Please take the lines from the one holding "Viewport: 1024px width, 576px" through the one holding "This screenshot has width=512, height=512." in the data below and copy them exactly.

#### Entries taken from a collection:
*** Begin section ***

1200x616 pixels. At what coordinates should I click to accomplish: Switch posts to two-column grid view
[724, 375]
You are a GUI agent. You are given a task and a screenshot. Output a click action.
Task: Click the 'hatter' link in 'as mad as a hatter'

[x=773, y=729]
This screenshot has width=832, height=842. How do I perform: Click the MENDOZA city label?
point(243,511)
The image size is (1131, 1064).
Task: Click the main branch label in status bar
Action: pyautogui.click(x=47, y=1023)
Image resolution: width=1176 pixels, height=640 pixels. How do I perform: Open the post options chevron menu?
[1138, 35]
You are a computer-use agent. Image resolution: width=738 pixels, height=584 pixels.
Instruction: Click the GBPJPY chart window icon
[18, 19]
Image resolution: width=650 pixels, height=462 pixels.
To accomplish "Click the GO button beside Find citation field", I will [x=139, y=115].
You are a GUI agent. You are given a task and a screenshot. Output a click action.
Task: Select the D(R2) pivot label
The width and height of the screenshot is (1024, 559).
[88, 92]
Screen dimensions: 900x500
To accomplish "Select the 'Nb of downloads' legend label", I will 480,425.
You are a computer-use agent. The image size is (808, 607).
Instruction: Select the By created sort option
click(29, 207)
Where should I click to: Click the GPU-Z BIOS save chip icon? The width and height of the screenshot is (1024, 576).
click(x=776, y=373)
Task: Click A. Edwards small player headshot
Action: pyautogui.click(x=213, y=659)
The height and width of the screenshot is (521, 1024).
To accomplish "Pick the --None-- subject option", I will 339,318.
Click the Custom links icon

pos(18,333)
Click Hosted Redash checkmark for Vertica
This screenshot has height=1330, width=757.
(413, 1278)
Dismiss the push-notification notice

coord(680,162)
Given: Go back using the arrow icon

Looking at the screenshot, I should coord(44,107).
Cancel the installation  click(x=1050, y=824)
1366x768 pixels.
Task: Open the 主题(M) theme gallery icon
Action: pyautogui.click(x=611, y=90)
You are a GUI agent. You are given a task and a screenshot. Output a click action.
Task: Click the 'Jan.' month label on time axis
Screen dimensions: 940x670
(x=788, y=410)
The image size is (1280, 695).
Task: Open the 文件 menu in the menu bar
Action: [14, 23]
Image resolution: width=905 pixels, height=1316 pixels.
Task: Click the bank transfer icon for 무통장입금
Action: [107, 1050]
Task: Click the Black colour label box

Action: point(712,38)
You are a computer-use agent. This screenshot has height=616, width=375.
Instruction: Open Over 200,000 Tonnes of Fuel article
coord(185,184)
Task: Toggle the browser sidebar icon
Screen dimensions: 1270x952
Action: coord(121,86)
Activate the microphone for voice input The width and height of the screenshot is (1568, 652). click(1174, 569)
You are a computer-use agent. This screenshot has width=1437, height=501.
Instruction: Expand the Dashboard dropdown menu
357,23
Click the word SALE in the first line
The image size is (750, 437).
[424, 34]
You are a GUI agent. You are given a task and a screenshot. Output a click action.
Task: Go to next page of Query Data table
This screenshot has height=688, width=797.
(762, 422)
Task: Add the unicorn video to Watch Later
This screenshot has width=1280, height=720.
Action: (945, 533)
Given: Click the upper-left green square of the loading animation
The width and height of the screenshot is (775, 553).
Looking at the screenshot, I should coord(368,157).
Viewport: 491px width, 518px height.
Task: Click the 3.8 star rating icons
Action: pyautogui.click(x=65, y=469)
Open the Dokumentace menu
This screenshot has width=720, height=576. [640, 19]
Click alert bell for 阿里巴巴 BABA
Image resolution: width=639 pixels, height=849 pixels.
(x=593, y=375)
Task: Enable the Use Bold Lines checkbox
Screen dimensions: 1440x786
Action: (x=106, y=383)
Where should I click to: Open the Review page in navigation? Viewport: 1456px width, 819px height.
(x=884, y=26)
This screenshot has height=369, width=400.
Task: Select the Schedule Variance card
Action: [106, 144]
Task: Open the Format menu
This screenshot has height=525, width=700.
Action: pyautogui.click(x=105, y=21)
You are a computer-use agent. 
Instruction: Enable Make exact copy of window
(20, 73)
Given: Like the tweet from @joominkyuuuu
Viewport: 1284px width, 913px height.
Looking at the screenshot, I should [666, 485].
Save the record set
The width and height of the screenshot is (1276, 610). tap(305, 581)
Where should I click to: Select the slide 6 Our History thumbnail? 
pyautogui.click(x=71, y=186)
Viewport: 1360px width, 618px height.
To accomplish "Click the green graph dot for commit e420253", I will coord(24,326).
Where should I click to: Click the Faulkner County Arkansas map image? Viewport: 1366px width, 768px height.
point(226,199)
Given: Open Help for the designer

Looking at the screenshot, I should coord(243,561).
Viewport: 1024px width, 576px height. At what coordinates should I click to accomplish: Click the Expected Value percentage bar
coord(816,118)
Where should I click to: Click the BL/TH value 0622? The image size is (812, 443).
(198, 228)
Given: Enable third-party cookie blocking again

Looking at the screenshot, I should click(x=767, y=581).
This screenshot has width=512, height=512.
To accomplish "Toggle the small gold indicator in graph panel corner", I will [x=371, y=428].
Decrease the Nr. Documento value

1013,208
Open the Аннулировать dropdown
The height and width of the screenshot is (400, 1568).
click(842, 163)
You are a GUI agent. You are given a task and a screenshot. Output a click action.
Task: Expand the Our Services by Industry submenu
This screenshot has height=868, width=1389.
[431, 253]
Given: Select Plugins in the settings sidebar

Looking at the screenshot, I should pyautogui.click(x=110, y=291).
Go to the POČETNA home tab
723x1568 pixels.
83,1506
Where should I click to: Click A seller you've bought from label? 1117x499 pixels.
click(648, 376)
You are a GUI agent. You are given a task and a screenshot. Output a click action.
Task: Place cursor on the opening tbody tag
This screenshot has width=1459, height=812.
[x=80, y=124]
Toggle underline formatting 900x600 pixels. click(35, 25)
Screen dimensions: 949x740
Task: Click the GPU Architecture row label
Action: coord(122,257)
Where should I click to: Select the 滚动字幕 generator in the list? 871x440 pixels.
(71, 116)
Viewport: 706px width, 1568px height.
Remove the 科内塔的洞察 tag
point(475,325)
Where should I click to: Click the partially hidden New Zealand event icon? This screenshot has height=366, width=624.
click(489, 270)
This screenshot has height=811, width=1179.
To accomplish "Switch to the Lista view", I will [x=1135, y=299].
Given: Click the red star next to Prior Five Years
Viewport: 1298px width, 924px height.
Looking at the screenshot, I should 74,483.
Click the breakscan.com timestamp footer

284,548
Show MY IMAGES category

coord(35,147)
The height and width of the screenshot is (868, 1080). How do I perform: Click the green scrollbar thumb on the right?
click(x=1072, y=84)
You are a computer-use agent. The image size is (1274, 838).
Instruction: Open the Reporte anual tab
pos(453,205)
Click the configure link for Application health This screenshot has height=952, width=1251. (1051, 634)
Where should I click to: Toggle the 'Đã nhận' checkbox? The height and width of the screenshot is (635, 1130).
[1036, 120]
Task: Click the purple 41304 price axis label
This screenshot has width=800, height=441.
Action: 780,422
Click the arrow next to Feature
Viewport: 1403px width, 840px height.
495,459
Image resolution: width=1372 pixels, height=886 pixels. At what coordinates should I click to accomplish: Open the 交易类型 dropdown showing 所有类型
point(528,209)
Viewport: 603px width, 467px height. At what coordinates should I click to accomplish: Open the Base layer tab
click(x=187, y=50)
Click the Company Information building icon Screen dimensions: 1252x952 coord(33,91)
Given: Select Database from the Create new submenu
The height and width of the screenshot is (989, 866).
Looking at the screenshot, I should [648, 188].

*** End section ***

#### Answer space:
Viewport: 1024px width, 576px height. At what coordinates should I click to accomplish: Click the Expected Value percentage bar
coord(816,118)
Where should I click to: Click the BL/TH value 0622? The image size is (812, 443).
(198, 228)
Given: Enable third-party cookie blocking again

Looking at the screenshot, I should click(x=767, y=581).
This screenshot has width=512, height=512.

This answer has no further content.